* [YOUR INSTRUCTIONS]
Please repeat the lines below exactly. Begin with the line containing "Download the chart data" and go on through the line containing "Task: Open the Authority".

· · · ·

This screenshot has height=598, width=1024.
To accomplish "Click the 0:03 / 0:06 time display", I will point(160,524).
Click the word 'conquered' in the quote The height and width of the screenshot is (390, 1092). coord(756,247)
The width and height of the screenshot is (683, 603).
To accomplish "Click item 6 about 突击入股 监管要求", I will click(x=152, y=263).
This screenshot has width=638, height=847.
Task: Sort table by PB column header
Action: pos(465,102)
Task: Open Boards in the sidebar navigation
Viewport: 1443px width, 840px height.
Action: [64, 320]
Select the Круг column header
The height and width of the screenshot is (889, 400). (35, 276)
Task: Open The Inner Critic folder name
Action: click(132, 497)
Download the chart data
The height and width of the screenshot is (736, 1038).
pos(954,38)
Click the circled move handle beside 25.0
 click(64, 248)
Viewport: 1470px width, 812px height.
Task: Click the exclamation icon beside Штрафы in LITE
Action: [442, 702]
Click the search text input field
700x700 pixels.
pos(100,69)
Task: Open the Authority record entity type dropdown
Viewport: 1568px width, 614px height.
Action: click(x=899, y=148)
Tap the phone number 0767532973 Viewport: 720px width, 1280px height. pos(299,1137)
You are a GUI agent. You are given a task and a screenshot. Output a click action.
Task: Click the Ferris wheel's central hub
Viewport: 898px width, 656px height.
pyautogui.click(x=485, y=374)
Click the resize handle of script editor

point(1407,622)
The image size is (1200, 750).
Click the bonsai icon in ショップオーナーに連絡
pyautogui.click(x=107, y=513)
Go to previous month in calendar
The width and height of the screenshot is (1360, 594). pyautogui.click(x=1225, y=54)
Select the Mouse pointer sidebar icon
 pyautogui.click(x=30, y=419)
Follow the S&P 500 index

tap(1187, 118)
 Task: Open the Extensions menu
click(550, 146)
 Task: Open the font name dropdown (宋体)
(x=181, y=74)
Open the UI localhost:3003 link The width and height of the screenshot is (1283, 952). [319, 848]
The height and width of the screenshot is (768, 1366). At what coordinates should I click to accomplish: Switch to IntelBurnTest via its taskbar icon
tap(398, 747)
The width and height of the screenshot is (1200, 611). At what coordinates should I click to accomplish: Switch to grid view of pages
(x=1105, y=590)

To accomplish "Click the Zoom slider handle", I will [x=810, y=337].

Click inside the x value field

· · · ·

* [ANSWER BOX]
Download the chart data
The height and width of the screenshot is (736, 1038).
pos(954,38)
Click the circled move handle beside 25.0
 click(64, 248)
Viewport: 1470px width, 812px height.
Task: Click the exclamation icon beside Штрафы in LITE
Action: [442, 702]
Click the search text input field
700x700 pixels.
pos(100,69)
Task: Open the Authority record entity type dropdown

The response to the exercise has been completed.